O instrumental não parece menos esdrúxulo, à primeira vista:
piano, voz, acordeom, bandolim,
flauta, saxofone, violoncelo, contrabaixo, bateria e percussão. Não
é o que diz o nome? "Orquestra"
(grupo grande de instrumentistas), "popular" (com instrumentos da música popular) "de câmara" (maior do que conjunto, menor do que sinfônica). Para ser
preciso, faltaria só acrescentar
"brasileira" -porque a mistura
se dá sempre pelo viés de um pensamento musical daqui- ou "de
São Paulo", porque talvez só numa cidade tão rica de influências
e, hoje em dia, tão generosa nas
respostas, se pudesse compor e
tocar música assim.
Vem regida de dentro, pelo pianista, compositor e arranjador
Benjamin Taubkin. A seu lado, la
Salmaso, que neste contexto é
uma instrumentista de cordas: as
cordas vocais.
Final de "Bayati", cantiga do
Turcomenistão, já gravada no
primeiro disco e revisitada agora:
um "cluster" (notas vizinhas sobrepostas) da voz com os saxofones, os três unidos num corpo só.
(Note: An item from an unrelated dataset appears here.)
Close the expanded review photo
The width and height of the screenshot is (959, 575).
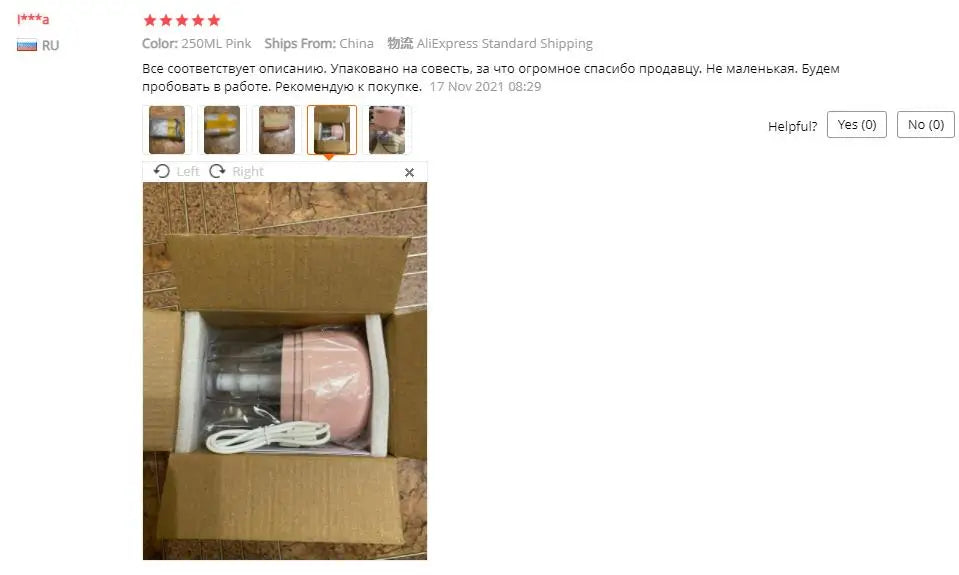[x=409, y=172]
Um outro som. Emblema mínimo do que a Orquestra pode ser.
Outros dois exemplos, escolhidos de uma profusão. 1) "Blackbird" (Lennon/McCartney),
transformado em congado, na
inspiração insólita do percussionista Ari Colares. Mas não fica esquisito, com a letra em inglês?
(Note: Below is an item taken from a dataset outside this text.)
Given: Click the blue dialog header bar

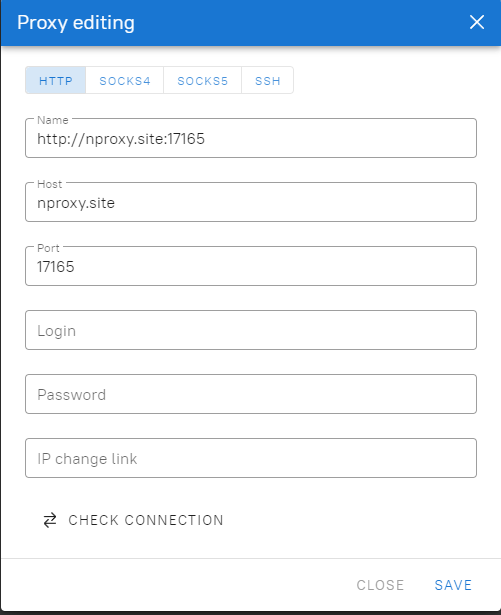Looking at the screenshot, I should tap(251, 23).
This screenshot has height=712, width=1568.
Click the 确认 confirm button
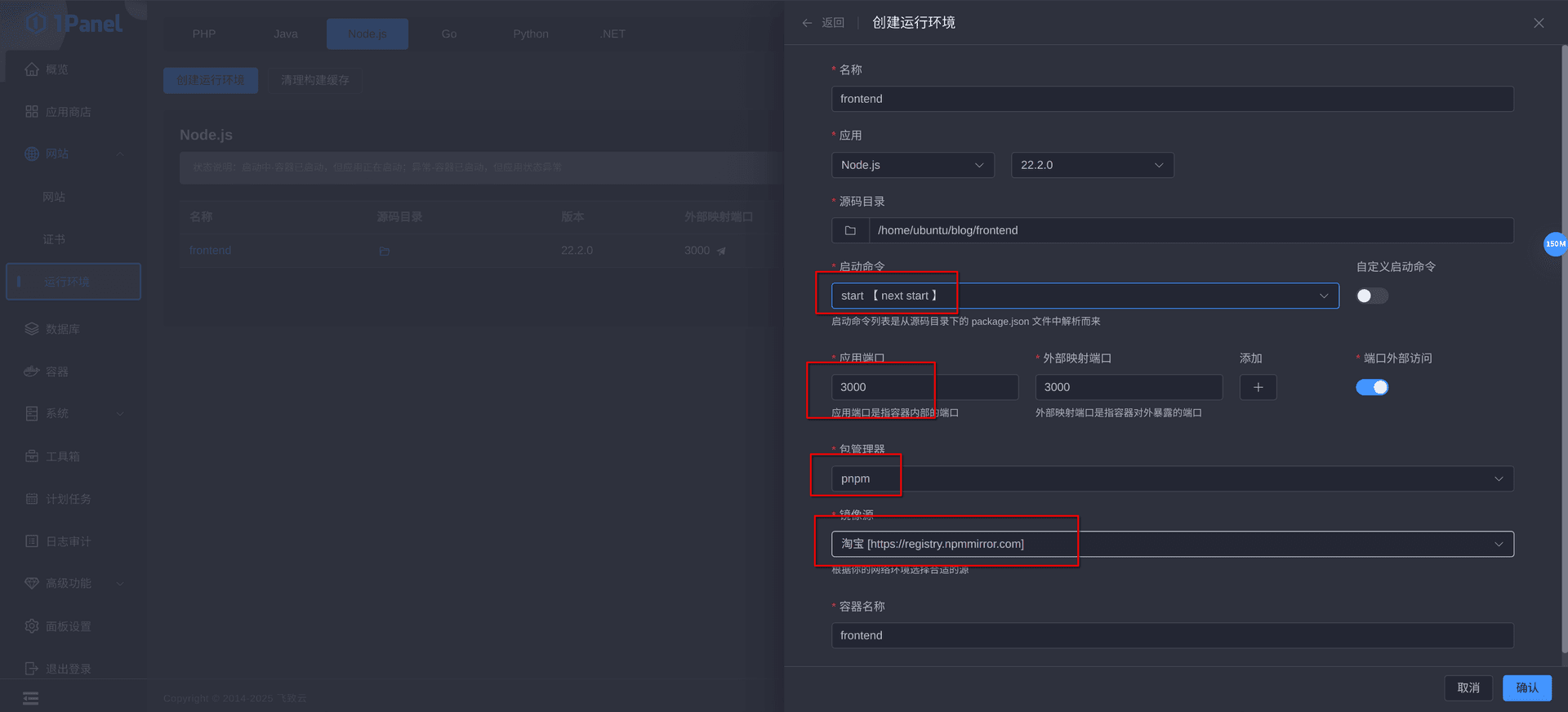coord(1526,688)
Mônica não canta a letra, só a melodia. Virou ela mesma o grande e
lindo pássaro da música. 2) "O
Circo Invisível de Fellini", do flautista/saxofonista Mané Silveira,
com sua cena falada de caos (aludindo ao "Ensaio de Orquestra"?), depois os ritmos caribenhos de bar de hotel à la "Oito e
Meio", depois seresta e baião, até
chegar em "Amarcord", com direito até ao vento (cortesia do
flautista Teco Cardoso).
Falando nele: que prazer ouvir
Teco tocar. Fez improvisos lindos
no sax soprano e na flauta, e foi
mais ou menos o "spalla" da orquestra, especialmente na sua "Jabaculê no Jabour", animada homenagem a Hermeto Pascoal. A
própria imagem da simpatia, gingando dentro e fora da música.
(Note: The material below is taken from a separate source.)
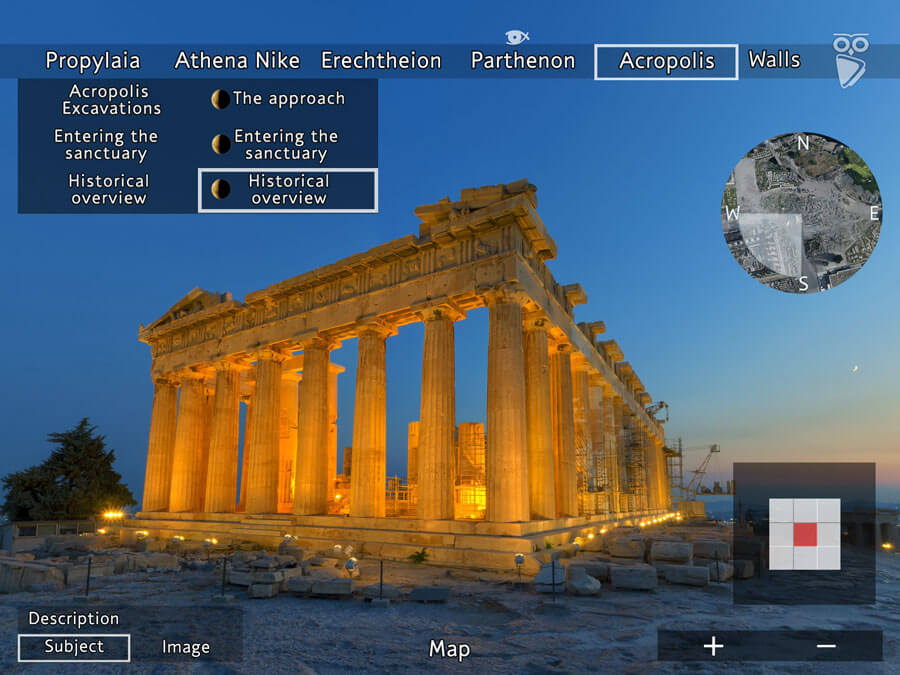Screen dimensions: 900x675
Task: Open the Map view
Action: [x=448, y=650]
Uma resenha honesta deveria
falar dos mestres Guello e Caíto
Marcondes, percussionando lá
atrás, com Zezinho Pitoco; do
bandolinista Ronem Altman e do
violoncelista Dimos Gouradoulis,
do contrabaixista Sylvio Mazzuca
Jr. e do acordeonista Lulinha
Alencar. Essa faz o que pode para
não trair o que se ouviu, mas é
curta demais para tanto.
Comentando seu arranjo de
"Correnteza" (Tom Jobim e Luís
Bonfá), Taubkin falou do "mundo bonito" -aquele mundo salvável, a que Orquestra Popular de
Câmara está, desde sempre, votada. Uma espécie de consciência
ecológica da música, combinada
ao humanismo de uma arte sem
alfândega, confere ao trabalho da
Orquestra seu caráter mais cosmopolita e mais forte. Se isso também bloqueia a expressão de outros planos do afeto, se contradições e misérias parecem não existir para eles, isso não deixa de ser
outra bela profissão de fé.
Não é fácil, afinal, definir o registro dessa música. Existe um
afeto sem nome, que os músicos
conhecem bem, e que nos leva para além das meras paixões. Não
tem nome, mas um adjetivo possível para ele é "musical". Foi de
lá, quem sabe, do fundo dessa
emoção quase impessoal, que a
Orquestra encontrou reservas de
sentido. E é para lá, sobrevoando
toda contingência, que a gente vai
agora, que a gente sempre quer ir,
seguindo o pássaro preto da música, correnteza abaixo.